» **THE REQUEST**
Copy the items from the start through the line containing "tap(477, 343)", changing every "Instruction" to "Command" and leaving all else as it is.

» **SUPPLIED DATA**

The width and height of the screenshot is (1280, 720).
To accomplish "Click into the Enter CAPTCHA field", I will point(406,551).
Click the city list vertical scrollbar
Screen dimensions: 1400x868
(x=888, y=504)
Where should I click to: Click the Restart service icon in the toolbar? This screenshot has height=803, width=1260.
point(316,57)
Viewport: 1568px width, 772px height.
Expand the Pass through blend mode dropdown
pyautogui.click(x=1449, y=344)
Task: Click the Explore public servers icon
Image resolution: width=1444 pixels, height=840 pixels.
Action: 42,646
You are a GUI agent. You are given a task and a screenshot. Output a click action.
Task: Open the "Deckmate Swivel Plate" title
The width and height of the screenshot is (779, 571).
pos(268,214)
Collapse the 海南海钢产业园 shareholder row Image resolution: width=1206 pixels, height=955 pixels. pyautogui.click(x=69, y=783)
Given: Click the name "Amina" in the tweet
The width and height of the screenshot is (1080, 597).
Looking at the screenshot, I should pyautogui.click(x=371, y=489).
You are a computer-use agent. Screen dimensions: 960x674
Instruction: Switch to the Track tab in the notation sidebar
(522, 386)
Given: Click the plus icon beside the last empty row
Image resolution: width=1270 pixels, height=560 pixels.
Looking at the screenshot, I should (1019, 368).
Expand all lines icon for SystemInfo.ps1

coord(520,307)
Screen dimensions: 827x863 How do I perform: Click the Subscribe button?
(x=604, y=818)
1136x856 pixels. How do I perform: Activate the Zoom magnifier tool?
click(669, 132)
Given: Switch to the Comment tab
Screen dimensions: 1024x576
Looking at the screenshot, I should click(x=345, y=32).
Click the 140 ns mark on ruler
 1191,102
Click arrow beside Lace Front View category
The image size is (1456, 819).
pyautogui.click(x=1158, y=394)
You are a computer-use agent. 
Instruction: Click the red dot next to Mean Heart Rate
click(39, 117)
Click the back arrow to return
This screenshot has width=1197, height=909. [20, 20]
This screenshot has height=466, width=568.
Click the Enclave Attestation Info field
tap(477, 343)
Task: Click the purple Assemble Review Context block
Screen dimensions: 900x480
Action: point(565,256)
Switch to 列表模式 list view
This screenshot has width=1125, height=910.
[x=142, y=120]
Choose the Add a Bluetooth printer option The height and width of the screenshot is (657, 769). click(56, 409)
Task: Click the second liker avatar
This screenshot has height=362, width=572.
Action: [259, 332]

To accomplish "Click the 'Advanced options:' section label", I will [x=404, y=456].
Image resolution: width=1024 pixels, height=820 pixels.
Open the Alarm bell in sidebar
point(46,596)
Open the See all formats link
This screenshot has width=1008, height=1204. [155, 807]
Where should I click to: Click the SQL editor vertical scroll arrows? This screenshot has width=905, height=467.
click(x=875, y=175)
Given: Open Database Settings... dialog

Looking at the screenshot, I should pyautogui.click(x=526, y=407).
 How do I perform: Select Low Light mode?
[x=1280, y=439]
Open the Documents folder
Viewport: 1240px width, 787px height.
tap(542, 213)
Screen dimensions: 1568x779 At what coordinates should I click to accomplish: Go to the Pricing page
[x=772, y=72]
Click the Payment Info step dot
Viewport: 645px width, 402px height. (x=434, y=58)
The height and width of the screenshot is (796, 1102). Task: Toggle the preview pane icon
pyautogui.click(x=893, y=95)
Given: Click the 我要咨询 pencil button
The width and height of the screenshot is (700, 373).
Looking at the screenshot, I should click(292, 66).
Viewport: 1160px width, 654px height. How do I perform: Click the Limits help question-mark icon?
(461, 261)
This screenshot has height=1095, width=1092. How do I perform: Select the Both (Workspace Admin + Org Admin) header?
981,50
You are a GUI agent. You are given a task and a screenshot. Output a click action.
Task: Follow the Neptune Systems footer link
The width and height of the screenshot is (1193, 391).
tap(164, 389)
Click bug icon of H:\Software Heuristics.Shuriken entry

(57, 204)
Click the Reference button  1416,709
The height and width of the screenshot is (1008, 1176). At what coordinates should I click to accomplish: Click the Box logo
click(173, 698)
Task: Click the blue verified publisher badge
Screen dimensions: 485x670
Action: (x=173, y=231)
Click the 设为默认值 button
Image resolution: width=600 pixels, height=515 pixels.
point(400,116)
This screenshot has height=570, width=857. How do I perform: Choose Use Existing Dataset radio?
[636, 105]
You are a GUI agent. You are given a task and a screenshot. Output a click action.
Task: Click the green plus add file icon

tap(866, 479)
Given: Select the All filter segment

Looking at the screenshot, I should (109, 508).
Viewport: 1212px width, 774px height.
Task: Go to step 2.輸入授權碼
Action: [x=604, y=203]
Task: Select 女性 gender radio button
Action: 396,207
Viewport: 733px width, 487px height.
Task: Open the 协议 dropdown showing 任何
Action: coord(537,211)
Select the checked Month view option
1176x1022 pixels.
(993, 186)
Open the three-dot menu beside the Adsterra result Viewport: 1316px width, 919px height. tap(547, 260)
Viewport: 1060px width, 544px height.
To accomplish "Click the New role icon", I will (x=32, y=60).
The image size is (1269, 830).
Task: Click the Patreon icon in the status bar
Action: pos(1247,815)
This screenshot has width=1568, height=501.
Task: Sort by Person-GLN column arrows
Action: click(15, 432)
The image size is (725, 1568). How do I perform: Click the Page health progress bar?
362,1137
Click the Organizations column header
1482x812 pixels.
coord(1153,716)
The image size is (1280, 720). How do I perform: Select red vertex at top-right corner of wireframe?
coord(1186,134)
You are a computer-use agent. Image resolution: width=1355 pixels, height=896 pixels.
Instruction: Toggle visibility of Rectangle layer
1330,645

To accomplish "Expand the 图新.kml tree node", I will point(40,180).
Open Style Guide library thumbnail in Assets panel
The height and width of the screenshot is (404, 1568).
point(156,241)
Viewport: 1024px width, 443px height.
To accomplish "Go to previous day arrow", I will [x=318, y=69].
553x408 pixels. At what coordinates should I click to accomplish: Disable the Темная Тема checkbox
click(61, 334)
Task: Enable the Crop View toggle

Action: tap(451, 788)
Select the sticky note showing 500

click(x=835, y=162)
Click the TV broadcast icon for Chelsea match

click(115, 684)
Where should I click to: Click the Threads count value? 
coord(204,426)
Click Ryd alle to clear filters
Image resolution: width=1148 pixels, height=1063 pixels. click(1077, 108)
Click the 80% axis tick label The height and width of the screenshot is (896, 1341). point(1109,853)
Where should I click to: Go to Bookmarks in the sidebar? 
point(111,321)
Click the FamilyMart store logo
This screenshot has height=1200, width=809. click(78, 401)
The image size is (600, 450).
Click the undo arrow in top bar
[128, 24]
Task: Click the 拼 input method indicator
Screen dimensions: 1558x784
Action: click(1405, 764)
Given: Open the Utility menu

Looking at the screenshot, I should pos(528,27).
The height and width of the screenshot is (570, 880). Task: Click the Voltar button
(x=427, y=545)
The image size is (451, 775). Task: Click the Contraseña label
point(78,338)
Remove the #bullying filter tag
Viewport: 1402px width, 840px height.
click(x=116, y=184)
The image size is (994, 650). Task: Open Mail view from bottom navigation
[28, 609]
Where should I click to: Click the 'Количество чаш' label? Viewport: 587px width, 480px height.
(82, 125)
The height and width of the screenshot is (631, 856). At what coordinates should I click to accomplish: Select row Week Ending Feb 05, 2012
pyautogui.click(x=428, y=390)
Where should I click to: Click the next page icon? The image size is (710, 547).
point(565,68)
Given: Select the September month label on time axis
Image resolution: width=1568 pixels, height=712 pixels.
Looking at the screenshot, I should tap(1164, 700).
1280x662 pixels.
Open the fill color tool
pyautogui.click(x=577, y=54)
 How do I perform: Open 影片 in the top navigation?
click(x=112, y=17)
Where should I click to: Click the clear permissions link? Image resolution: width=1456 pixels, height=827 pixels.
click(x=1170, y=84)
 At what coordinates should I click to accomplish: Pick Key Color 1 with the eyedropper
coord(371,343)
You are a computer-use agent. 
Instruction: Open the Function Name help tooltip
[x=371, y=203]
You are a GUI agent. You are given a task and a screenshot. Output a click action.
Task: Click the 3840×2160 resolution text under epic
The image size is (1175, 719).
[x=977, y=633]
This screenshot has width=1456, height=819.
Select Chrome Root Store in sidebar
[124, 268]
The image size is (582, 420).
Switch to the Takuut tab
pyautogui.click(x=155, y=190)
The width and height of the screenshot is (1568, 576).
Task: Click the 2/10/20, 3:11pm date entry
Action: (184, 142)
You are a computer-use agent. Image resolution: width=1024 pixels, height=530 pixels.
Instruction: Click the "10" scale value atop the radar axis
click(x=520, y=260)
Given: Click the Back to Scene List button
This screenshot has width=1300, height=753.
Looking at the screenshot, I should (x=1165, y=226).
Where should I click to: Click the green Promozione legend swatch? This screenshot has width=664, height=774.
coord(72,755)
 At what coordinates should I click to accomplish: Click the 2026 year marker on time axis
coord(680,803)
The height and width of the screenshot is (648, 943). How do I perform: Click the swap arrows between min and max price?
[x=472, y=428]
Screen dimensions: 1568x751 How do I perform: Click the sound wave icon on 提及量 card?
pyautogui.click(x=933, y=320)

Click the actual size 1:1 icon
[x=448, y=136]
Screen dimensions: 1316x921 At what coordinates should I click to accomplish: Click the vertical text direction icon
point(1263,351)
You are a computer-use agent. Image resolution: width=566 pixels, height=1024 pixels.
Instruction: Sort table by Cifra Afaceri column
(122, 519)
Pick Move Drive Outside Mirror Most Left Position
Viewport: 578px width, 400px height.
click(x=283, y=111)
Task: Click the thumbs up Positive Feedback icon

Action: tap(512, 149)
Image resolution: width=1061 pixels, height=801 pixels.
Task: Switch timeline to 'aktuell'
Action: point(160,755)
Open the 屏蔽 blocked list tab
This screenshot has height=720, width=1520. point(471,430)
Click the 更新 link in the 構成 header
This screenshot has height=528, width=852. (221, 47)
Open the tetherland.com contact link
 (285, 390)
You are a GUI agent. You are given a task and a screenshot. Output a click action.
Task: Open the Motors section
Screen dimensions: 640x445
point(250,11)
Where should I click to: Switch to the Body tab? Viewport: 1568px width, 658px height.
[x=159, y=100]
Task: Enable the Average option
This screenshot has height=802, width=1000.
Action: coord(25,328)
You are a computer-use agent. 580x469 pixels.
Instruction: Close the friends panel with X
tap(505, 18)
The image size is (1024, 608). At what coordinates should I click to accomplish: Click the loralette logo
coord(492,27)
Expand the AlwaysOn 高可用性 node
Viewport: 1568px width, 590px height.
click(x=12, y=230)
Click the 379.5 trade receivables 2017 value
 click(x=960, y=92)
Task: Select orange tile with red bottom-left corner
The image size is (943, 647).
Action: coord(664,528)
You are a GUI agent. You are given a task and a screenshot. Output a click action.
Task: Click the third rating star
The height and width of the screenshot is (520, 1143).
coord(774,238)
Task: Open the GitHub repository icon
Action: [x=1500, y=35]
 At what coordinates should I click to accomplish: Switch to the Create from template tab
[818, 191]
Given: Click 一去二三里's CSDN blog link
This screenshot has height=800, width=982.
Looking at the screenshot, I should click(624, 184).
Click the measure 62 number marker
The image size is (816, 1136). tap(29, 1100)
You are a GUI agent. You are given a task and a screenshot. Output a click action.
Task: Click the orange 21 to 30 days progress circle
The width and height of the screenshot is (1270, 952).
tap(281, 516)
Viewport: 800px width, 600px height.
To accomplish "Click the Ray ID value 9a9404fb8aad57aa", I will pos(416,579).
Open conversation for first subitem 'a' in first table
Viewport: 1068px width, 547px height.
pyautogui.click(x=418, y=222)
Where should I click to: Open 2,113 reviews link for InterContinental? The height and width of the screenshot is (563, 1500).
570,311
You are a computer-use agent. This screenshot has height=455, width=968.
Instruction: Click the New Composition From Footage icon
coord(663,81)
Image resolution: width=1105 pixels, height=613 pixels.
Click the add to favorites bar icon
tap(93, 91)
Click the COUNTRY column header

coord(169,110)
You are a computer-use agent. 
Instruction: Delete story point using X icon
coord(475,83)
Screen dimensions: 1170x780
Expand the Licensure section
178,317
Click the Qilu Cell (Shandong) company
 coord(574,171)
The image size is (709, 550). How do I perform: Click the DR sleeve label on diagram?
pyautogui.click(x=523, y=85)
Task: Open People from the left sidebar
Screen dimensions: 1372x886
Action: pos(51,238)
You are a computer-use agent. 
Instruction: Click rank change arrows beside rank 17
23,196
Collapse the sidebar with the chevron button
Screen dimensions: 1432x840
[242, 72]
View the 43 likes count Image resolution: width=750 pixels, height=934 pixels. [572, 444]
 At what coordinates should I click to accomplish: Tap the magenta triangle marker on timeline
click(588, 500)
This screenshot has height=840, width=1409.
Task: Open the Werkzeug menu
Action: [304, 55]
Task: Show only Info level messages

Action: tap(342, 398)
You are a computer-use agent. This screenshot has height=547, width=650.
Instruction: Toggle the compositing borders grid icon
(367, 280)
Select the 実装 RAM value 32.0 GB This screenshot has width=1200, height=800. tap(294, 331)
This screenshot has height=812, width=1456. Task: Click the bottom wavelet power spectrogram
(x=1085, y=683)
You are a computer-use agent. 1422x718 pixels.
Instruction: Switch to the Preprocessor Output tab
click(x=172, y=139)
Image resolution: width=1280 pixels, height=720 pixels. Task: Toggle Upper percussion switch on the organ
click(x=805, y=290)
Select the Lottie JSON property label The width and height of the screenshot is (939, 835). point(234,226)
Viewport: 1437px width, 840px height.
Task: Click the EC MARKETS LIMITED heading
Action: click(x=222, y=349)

» **WRITTEN RESPONSE**
The width and height of the screenshot is (1280, 720).
To accomplish "Click into the Enter CAPTCHA field", I will point(406,551).
Click the city list vertical scrollbar
Screen dimensions: 1400x868
(x=888, y=504)
Where should I click to: Click the Restart service icon in the toolbar? This screenshot has height=803, width=1260.
point(316,57)
Viewport: 1568px width, 772px height.
Expand the Pass through blend mode dropdown
pyautogui.click(x=1449, y=344)
Task: Click the Explore public servers icon
Image resolution: width=1444 pixels, height=840 pixels.
Action: 42,646
You are a GUI agent. You are given a task and a screenshot. Output a click action.
Task: Open the "Deckmate Swivel Plate" title
The width and height of the screenshot is (779, 571).
pos(268,214)
Collapse the 海南海钢产业园 shareholder row Image resolution: width=1206 pixels, height=955 pixels. pyautogui.click(x=69, y=783)
Given: Click the name "Amina" in the tweet
The width and height of the screenshot is (1080, 597).
Looking at the screenshot, I should pyautogui.click(x=371, y=489).
You are a computer-use agent. Screen dimensions: 960x674
Command: Switch to the Track tab in the notation sidebar
(522, 386)
Given: Click the plus icon beside the last empty row
Image resolution: width=1270 pixels, height=560 pixels.
Looking at the screenshot, I should (1019, 368).
Expand all lines icon for SystemInfo.ps1

coord(520,307)
Screen dimensions: 827x863 How do I perform: Click the Subscribe button?
(x=604, y=818)
1136x856 pixels. How do I perform: Activate the Zoom magnifier tool?
click(669, 132)
Given: Switch to the Comment tab
Screen dimensions: 1024x576
Looking at the screenshot, I should click(x=345, y=32).
Click the 140 ns mark on ruler
 1191,102
Click arrow beside Lace Front View category
The image size is (1456, 819).
pyautogui.click(x=1158, y=394)
You are a computer-use agent. 
Command: Click the red dot next to Mean Heart Rate
click(39, 117)
Click the back arrow to return
This screenshot has width=1197, height=909. [20, 20]
This screenshot has height=466, width=568.
Click the Enclave Attestation Info field
tap(477, 343)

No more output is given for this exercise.